Announcing Deckhouse, the Kubernetes Platform from Flant is now generally available
Today, we are delighted to announce the first Open Source release of Deckhouse. Developing and operating the platform in numerous, very diverse use cases took three and a half years. Deckhouse currently helps us maintain over 170 production clusters (3,500+ nodes) with more than 3,000 applications running. Deckhouse is the quintessence of our experience in operating Kubernetes clusters and the culmination of all the production-related activities we’ve had over the past several years.
The HighLoad++ conference this May served as the first public venue to introduce Deckhouse to a broader audience. Following the formal presentation, the first interested persons received tokens for early access to the platform. More than 300 people have already tried Deckhouse on their own and the total number of active Deckhouse installations (either as a standalone solution or as part of a managed Kubernetes service) has now risen above 2,000. Now, it is time to share our experience in automating Kubernetes with the broader community!
Deckhouse: How and Why
Deckhouse came naturally as part of Flant’s everyday activities. We saw great potential in Kubernetes for infrastructure management and we thus adopted it as a de-facto standard. We began to deploy more and more applications (client ones as well as our own – dogfooding is definitely our thing) all the while gaining the experience we needed.
We rapidly amassed experience operating Kubernetes clusters and established the best practices we could discover. However, all this required standardization. Engineers from different teams within the company were responsible for cluster maintenance, and the approaches and solutions they devised were relevant to everyone.

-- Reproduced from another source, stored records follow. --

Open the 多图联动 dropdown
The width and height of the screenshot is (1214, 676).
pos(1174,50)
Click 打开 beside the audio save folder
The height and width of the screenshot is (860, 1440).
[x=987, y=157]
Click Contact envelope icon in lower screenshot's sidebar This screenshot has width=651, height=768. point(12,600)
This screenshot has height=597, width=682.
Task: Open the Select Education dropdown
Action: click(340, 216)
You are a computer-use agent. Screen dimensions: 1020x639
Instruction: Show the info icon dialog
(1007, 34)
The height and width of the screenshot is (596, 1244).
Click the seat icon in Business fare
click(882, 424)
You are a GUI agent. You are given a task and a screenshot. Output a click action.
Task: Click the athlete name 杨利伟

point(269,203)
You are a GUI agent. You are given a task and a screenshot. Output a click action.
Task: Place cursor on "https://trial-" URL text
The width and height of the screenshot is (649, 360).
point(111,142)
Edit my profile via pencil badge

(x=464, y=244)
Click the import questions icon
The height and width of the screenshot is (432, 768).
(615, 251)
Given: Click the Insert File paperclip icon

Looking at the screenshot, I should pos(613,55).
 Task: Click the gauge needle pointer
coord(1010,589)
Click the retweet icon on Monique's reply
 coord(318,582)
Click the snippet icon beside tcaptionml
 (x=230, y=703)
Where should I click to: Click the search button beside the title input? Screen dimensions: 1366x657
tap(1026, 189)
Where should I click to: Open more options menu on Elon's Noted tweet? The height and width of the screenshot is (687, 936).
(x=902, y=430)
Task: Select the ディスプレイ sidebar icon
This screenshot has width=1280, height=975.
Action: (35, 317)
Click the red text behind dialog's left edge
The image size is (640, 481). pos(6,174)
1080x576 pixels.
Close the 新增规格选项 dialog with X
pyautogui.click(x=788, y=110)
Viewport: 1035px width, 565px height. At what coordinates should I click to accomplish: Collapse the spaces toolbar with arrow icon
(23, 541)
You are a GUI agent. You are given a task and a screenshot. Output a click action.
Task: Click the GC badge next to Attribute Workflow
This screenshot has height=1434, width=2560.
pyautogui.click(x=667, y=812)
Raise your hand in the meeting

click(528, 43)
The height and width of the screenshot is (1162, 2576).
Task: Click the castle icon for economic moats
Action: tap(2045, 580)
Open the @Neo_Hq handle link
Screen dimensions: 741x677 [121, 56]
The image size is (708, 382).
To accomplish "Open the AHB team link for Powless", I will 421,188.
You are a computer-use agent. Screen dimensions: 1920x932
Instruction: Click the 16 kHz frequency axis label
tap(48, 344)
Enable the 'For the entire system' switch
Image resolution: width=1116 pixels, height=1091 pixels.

This nuance was yet another reason to accumulate the best practices in a single solution. That solution is now known as Deckhouse. At first, the bright minds of SRE/DevOps engineers from different teams were brought together to develop it. Over time, however, responsibility for the product was handed over to a dedicated team. Such a transfer of all Kubernetes-related platform tasks to a new team freed the engineers on the other teams from having to handle these problems. What they now had at their disposal was a completely ready-to-run Kubernetes that “just works”. The teams were able to focus on other tasks that were more relevant to the needs of developers and the necessities of our clients’ businesses.
What are these problems specifically? Our teams required a Kubernetes that would:
- Run on any infrastructure. This one is of particular importance given the diversity of infrastructure requirements our customers have. Some of them use bare-metal servers and virtual machines, others take advantage of public cloud providers’ offerings, while still others use a private cloud or some combination of all of the above. In fact, the ability to run on any infrastructure was stated as one of the main advantages Kubernetes offered! But most of us failed to notice that cloud providers actually “had taken away” this feature from regular K8s users in their managed solutions.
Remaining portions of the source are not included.